Note: The CP implementation follows the Z80/8080 architecture standard specification, from which LR35902 is derived. The behavior of CP as "phantom subtraction" is consistent with the technical documentation.

Educational Integrity

What I Understand Now

  • CP is a phantom subtraction:CP calculates A - value to update flags, but discards the numerical result. Only the flags matter, A remains intact. This is essential for conditional comparisons.
  • BC and DE as pointers:Just like HL, BC and DE can be used as memory pointers. LD (BC), A and LD (DE), A are very common in initialization and data copy loops.
  • Importance of CP:Without CP, games cannot make conditional decisions. It is a critical instruction for any control logic (if/else, loops, state machines).
  • ROM area in tests:For testing, we need to be able to write to the ROM area (0x0000-0x7FFF) even though on real hardware it is read-only. The fix in MMU allows this when there is no cartridge.
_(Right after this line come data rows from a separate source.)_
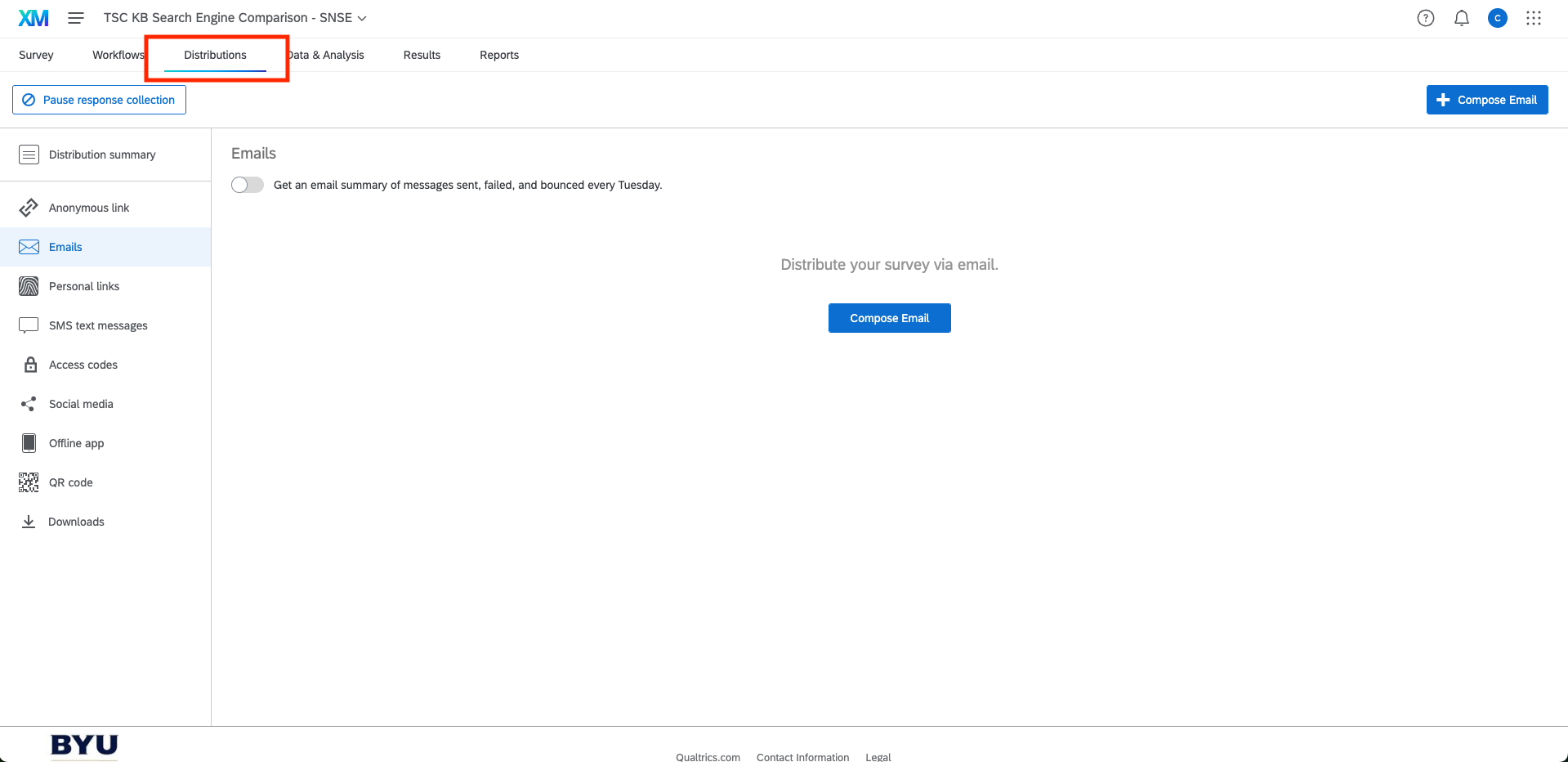This screenshot has width=1568, height=762.
Task: Click the XM logo icon
Action: [34, 18]
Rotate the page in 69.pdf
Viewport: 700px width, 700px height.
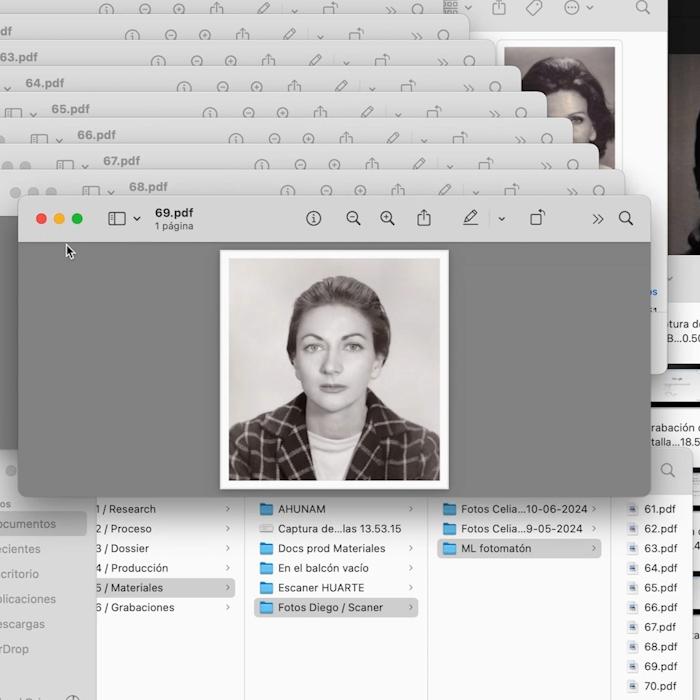pos(537,218)
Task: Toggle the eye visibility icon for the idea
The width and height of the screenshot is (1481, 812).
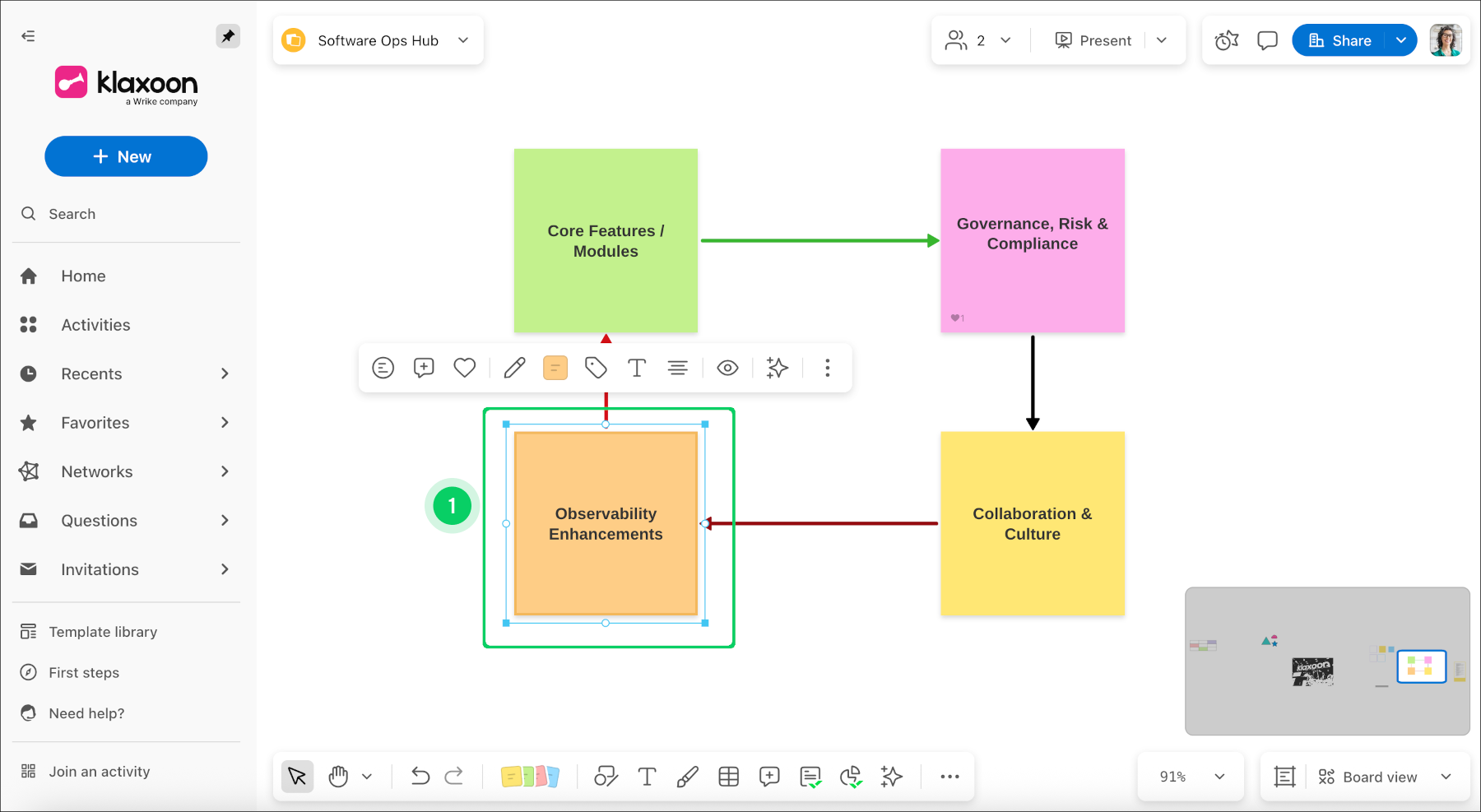Action: coord(727,368)
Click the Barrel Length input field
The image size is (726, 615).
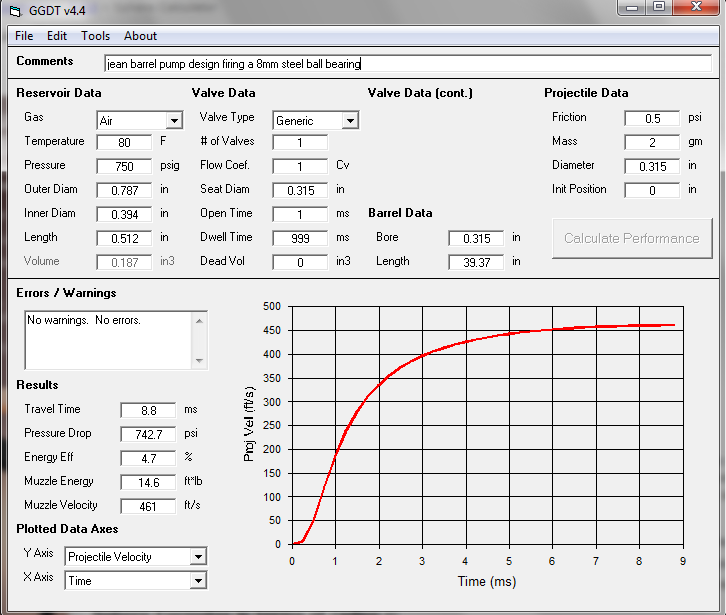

What remains to be confirmed

  • Complete CP behavior:All tests pass, but we have not yet tested CP in more complex situations (limit values, wrap-around, etc.). It will be validated when the emulator runs real code.
  • Exact timing:M-Cycles are correct according to documentation, but the precise timing of T-Cycles within each M-Cycle is not modeled. This will be added later when needed for accuracy.

Hypotheses and Assumptions

We assume that the behavior of CP is identical to SUB in terms of flag calculation, only that it does not modify A. This is supported by technical documentation and the standard behavior of Z80/8080 architectures.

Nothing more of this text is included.